== What the task asks ==
Two lines in the data below mark the range: the one with "Click 楽天グループ coupon in Diamond row" and the one with "Given: Enable 'Игнорировать". Return both, along with every line between them, exactly.
*** Opening Entries supplied ***
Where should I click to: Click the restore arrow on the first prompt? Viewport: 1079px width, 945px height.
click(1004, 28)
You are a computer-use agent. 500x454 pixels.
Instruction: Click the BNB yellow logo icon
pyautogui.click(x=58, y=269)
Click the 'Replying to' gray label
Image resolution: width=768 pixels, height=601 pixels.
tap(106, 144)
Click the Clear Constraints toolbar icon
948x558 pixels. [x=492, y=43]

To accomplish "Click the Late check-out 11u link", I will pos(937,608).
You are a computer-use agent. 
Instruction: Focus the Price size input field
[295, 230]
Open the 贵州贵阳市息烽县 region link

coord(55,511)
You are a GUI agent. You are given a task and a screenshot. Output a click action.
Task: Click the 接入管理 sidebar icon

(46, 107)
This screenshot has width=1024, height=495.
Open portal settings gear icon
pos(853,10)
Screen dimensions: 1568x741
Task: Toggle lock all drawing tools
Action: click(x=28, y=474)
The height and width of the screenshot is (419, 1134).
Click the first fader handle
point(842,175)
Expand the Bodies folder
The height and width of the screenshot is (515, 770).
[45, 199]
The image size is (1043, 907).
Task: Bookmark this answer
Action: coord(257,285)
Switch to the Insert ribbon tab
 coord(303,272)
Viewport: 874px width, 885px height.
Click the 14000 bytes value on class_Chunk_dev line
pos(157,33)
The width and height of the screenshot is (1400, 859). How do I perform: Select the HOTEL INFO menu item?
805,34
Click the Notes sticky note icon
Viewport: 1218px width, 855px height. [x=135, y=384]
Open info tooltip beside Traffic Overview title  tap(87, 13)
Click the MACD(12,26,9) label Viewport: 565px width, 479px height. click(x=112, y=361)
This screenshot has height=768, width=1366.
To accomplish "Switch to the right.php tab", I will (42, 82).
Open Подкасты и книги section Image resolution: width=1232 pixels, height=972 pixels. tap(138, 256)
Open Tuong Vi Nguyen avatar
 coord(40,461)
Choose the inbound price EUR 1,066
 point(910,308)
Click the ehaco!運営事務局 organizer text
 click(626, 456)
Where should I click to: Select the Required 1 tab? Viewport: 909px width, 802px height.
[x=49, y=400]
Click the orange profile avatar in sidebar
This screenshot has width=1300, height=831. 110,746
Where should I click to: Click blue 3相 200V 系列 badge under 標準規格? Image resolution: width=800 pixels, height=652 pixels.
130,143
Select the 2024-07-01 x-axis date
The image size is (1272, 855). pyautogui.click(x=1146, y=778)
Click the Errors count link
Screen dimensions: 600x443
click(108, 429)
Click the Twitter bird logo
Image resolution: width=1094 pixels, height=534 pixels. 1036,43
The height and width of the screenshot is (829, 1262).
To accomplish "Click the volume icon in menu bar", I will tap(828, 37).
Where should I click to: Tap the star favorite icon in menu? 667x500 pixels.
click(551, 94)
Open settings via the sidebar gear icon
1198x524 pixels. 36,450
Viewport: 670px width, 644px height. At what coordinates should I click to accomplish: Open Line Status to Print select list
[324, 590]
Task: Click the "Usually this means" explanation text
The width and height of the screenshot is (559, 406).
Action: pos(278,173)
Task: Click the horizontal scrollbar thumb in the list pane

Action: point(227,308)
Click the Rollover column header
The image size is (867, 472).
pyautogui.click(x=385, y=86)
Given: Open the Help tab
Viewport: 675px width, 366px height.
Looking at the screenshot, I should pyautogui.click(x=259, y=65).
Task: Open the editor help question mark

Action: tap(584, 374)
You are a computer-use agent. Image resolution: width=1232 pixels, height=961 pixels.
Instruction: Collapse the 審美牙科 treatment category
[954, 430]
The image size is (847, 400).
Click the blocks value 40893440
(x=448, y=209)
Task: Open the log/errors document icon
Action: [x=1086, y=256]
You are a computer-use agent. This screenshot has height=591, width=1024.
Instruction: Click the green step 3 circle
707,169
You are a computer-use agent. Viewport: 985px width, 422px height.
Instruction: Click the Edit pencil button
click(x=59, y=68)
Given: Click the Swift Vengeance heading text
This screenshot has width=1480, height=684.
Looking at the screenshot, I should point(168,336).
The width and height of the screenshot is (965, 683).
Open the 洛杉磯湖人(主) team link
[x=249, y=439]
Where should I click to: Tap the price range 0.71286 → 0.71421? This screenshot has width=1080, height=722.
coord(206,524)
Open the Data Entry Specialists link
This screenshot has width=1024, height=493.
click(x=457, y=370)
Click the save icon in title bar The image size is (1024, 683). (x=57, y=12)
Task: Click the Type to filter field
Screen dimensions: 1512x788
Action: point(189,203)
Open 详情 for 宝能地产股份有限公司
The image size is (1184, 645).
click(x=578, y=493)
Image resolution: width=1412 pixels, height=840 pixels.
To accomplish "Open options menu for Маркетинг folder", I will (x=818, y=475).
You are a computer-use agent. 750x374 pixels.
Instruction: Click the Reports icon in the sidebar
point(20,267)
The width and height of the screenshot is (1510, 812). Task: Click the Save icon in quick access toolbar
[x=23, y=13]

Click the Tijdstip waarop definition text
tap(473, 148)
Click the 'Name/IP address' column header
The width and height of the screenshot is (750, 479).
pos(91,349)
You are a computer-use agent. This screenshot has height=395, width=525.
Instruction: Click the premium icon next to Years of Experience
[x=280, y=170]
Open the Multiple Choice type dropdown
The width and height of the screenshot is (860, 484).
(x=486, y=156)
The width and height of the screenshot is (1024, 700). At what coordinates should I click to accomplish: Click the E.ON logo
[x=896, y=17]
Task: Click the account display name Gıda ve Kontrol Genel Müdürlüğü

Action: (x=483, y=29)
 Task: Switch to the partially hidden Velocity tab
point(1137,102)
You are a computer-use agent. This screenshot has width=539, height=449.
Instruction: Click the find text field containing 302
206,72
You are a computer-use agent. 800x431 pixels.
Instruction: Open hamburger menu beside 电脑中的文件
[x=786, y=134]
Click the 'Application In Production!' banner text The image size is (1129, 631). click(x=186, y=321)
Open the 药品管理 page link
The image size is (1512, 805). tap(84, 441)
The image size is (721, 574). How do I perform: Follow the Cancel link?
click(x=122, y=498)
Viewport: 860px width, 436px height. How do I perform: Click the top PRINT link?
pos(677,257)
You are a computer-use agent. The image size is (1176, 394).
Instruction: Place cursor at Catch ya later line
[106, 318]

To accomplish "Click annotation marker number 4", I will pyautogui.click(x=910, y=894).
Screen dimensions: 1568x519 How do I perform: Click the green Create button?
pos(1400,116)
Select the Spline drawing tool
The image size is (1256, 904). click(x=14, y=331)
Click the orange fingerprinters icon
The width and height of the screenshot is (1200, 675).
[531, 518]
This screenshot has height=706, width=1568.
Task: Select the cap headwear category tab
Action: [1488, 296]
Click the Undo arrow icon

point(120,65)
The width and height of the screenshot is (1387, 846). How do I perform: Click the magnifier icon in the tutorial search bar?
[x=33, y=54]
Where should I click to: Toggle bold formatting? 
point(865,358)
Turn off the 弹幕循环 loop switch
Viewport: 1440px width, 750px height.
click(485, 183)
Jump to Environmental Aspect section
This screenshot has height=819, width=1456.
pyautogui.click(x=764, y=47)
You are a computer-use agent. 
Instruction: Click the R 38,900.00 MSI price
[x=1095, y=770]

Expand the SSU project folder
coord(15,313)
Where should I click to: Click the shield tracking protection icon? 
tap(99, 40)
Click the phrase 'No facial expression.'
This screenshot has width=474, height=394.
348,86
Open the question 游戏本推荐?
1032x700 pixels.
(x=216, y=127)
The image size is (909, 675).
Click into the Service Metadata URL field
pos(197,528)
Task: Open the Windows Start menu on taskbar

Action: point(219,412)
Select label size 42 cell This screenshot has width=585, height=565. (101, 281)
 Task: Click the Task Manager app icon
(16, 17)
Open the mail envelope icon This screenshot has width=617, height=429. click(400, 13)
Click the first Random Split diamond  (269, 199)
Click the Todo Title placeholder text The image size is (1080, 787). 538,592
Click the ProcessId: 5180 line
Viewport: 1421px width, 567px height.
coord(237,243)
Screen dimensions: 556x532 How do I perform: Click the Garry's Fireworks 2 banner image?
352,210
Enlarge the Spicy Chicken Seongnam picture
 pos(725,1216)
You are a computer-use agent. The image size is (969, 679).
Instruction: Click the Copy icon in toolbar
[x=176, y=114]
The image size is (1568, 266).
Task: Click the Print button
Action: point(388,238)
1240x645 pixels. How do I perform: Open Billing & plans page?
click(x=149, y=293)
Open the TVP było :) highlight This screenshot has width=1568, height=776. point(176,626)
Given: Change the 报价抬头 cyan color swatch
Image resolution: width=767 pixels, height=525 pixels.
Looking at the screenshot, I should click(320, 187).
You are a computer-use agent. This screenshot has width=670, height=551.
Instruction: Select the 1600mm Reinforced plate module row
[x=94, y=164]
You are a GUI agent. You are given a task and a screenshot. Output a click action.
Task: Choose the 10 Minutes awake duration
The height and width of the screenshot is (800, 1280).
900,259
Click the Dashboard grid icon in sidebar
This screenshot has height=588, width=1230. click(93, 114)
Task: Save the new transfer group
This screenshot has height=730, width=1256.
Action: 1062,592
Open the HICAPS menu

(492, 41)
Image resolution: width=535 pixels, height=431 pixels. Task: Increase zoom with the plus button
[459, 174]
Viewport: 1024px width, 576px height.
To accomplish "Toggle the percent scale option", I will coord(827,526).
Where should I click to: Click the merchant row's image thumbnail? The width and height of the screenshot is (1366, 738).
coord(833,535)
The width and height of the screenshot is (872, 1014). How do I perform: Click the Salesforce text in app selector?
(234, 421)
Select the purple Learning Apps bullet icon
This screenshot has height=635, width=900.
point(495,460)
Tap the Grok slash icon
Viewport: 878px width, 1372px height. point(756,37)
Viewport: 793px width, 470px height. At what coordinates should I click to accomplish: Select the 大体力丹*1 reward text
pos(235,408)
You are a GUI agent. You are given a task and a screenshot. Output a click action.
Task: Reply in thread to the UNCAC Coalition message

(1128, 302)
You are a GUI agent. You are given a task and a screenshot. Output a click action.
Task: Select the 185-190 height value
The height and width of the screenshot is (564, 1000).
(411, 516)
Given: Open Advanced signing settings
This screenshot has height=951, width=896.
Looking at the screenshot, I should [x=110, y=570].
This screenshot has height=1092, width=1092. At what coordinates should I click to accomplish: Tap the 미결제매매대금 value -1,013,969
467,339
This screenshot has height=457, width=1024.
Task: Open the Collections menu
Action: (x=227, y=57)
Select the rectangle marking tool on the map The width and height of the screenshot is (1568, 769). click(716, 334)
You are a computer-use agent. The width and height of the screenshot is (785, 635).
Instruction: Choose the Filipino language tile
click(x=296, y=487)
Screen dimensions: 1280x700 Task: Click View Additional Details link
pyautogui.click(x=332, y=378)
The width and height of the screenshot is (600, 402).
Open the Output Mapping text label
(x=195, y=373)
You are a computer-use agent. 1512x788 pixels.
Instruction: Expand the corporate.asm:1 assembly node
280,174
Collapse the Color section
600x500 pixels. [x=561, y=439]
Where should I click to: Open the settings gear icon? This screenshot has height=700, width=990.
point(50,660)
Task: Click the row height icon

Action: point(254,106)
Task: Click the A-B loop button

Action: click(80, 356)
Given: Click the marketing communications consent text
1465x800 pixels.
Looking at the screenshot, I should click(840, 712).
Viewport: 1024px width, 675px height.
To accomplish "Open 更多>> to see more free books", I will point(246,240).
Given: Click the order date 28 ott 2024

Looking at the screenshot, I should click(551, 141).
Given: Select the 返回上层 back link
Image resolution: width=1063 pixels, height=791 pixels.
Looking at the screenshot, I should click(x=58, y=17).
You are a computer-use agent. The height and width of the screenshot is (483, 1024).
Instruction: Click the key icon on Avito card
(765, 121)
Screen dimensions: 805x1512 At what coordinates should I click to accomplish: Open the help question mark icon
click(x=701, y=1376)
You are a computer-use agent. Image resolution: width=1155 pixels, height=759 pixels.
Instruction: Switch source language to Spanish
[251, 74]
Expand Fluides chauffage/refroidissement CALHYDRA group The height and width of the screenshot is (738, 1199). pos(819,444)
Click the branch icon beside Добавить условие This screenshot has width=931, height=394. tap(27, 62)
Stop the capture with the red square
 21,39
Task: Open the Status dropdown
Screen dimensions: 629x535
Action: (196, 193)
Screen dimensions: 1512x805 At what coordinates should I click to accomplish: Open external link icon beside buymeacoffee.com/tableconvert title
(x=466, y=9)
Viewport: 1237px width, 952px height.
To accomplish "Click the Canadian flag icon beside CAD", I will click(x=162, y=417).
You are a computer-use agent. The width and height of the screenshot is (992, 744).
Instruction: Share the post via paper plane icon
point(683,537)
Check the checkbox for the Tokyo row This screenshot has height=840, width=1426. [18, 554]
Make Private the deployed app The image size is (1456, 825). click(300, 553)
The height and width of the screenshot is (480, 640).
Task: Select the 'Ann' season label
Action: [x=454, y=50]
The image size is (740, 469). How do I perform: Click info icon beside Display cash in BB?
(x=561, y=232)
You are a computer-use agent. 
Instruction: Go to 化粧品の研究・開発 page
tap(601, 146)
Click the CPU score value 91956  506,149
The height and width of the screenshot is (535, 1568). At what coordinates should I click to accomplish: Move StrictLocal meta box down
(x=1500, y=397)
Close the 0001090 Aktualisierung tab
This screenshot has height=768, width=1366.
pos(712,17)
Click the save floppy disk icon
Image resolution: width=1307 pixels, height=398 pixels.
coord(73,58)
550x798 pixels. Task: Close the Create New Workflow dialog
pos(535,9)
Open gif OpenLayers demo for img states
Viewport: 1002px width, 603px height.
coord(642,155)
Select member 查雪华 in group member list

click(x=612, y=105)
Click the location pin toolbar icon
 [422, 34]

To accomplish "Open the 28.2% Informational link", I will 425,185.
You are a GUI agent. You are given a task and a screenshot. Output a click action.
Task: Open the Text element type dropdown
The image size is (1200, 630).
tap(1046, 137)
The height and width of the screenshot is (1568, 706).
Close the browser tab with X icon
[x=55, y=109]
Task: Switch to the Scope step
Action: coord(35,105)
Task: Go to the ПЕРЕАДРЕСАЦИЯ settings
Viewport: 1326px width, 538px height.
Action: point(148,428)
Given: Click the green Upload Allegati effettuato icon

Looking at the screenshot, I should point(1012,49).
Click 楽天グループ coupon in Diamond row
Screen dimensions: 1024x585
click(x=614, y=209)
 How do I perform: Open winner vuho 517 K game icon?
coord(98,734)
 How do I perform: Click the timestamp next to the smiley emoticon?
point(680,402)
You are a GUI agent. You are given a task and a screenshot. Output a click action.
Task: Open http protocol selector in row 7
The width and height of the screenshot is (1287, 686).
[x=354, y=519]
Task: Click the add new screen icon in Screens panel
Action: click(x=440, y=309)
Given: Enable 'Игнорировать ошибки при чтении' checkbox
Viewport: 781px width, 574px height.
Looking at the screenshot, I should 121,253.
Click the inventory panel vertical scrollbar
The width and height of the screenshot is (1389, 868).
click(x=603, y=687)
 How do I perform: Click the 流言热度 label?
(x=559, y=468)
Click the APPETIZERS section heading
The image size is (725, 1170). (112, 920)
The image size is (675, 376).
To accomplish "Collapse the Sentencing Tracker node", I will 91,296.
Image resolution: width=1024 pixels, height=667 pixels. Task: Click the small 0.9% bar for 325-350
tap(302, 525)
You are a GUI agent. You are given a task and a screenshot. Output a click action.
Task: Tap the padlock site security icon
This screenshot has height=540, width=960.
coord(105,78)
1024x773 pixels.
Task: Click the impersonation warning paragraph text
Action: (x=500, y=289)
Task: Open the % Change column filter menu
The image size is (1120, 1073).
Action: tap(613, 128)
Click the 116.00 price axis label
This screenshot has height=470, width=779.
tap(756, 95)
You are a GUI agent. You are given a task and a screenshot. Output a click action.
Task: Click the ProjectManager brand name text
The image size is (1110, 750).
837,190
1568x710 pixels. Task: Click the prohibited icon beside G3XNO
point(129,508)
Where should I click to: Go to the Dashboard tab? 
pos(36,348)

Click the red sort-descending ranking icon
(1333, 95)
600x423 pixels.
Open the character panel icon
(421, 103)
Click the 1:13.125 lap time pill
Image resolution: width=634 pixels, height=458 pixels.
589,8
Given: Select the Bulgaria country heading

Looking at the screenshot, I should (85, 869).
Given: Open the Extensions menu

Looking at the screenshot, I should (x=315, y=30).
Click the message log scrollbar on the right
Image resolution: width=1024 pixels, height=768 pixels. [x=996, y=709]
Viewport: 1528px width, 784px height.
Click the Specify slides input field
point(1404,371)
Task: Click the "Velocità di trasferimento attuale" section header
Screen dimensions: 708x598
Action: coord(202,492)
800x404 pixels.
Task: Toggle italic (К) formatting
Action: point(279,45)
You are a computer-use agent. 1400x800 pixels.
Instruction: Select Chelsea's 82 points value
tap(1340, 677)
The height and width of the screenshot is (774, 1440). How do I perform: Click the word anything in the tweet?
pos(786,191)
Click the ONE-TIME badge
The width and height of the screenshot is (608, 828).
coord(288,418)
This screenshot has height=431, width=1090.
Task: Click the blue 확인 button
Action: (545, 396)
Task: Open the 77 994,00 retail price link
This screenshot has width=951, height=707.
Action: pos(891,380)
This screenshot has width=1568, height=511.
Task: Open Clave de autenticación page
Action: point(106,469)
*** Closing Entries supplied ***
== Task output ==
Click 楽天グループ coupon in Diamond row
Screen dimensions: 1024x585
click(x=614, y=209)
 How do I perform: Open winner vuho 517 K game icon?
coord(98,734)
 How do I perform: Click the timestamp next to the smiley emoticon?
point(680,402)
You are a GUI agent. You are given a task and a screenshot. Output a click action.
Task: Open http protocol selector in row 7
The width and height of the screenshot is (1287, 686).
[x=354, y=519]
Task: Click the add new screen icon in Screens panel
Action: click(x=440, y=309)
Given: Enable 'Игнорировать ошибки при чтении' checkbox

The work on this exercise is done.